Personal information
- Date of birth: 10 January 2003 (age 23)
- Place of birth: Qamishli, Syria
- Height: 1.87 m (6 ft 2 in)
- Position: Defender

Team information
- Current team: Degerfors IF

Youth career
- Vasalunds IF
- AIK
- Bromstens IK
- 2017–2021: AIK

Senior career*
- Years: Team / Apps / (Gls)
- 2022–2026: AIK / 11 / (0)
- 2022: → Västerås (loan) / 7 / (0)
- 2022: → Sandvikens IF (loan) / 12 / (1)
- 2023: → HK (loan) / 25 / (2)
- 2025: → FH (loan) / 26 / (0)
- 2026–: Degerfors IF / 7 / (0)

International career^{‡}
- 2024–: Syria / 17 / (2)

= Ahmad Faqa =

Syrian footballer (born 2003)

Ahmad Faqa (أحمد فقا, /ar/; born 10 January 2003) is a Syrian professional footballer who plays as a defender for Allsvenskan club Degerfors and the Syria national team.

==Early and personal life==
Faqa was born in Qamishli, Syria on 10 January 2003. His family moved to Sweden in 2012, settling in Rinkeby, near Stockholm.

==Club career==
Faqa spent his early career with Vasalunds IF, AIK and Bromstens IK, where he initially played as a striker.

He returned to AIK at under-15 level. He made his senior debut for AIK in February 2022, in the Swedish Cup, and in March 2022 he signed a new contract with AIK until the end of the 2026 season, before moving on loan to Västerås.

In July 2022 he signed on loan for Sandvikens IF.

In March 2023 he signed on loan for Icelandic club HK until the end of the season.

On his return to AIK in the 2024 season, he made a number of appearances.

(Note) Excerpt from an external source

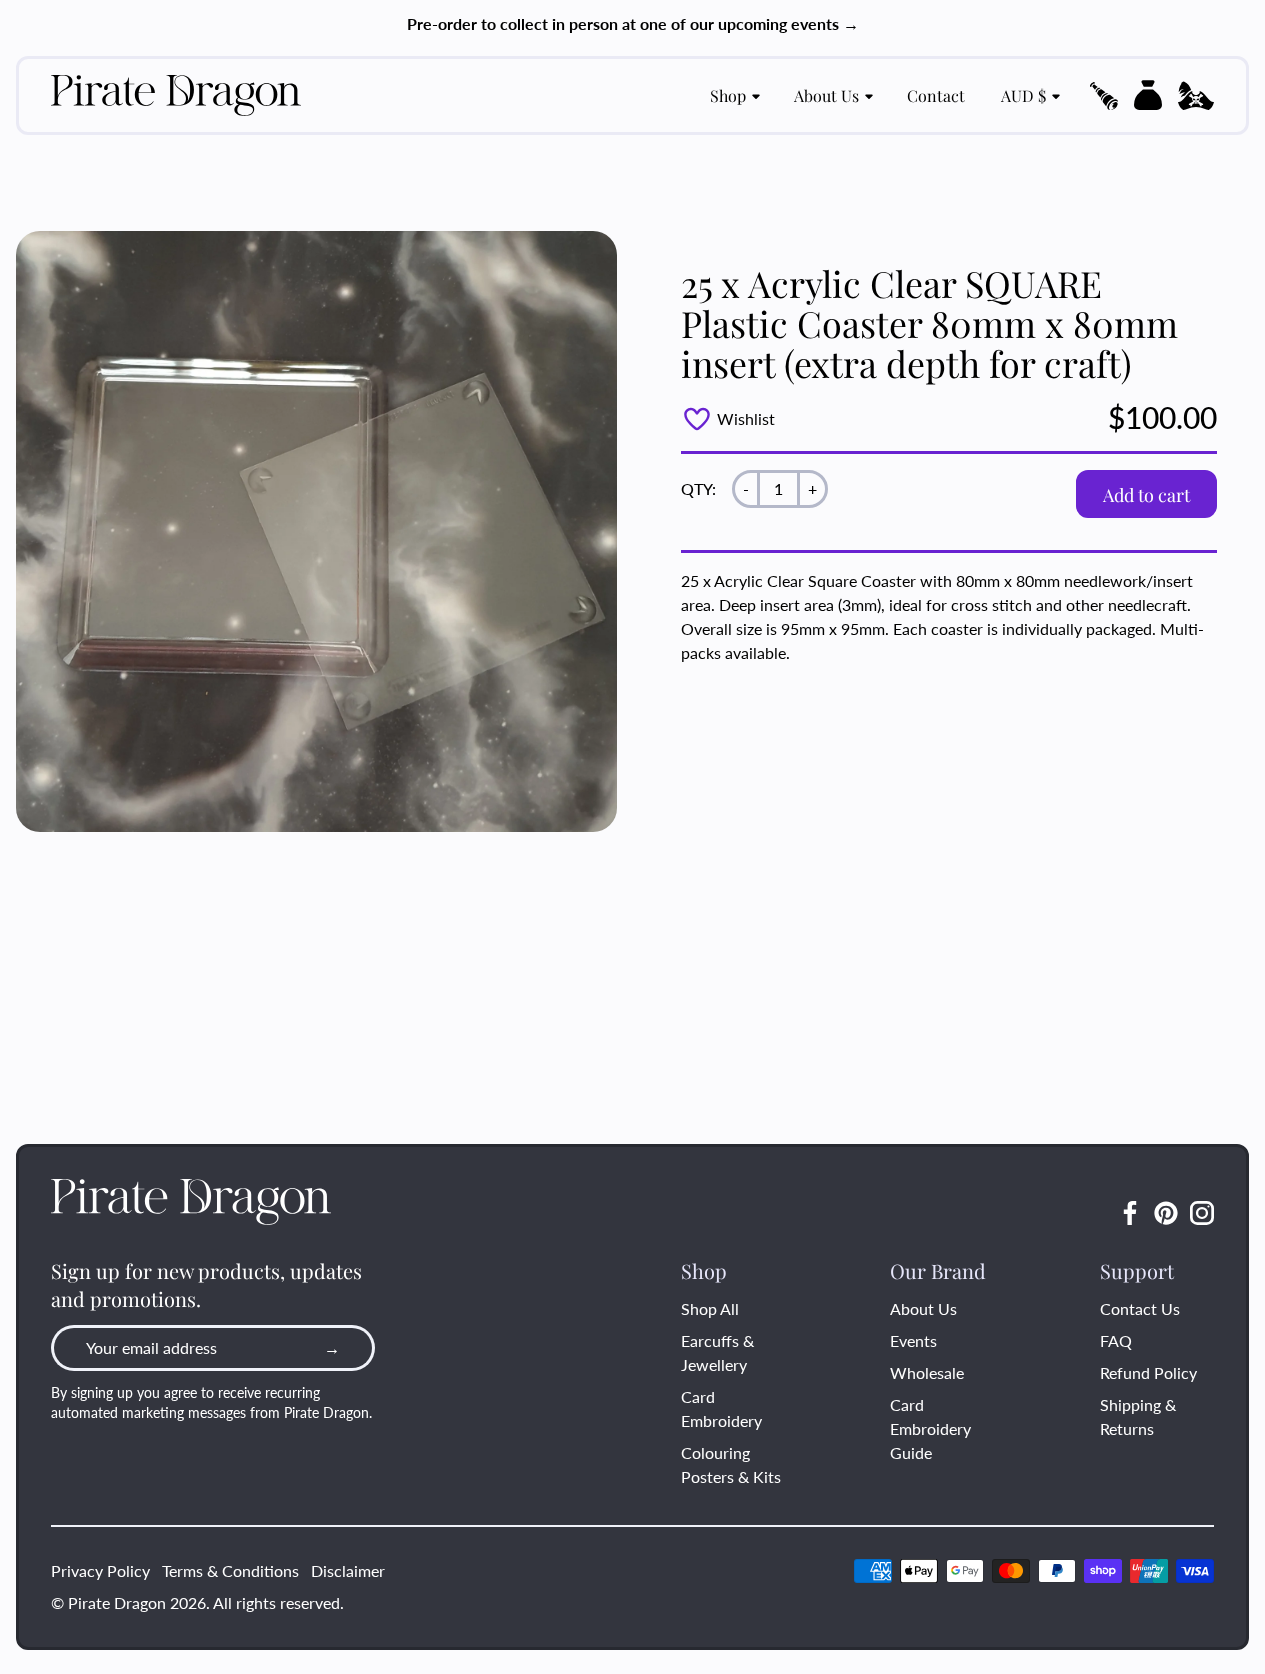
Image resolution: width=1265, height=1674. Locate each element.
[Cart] (1148, 95)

In April 2025 he moved on loan to Icelandic club FH, until the end of July. In July, KR were reported to be trying to sign Faqa.

On 22 July 2026, he signed with Degerfors IF.

==International career==
Faqa made his international debut for Syria in 2024, scoring his first goal in March 2025.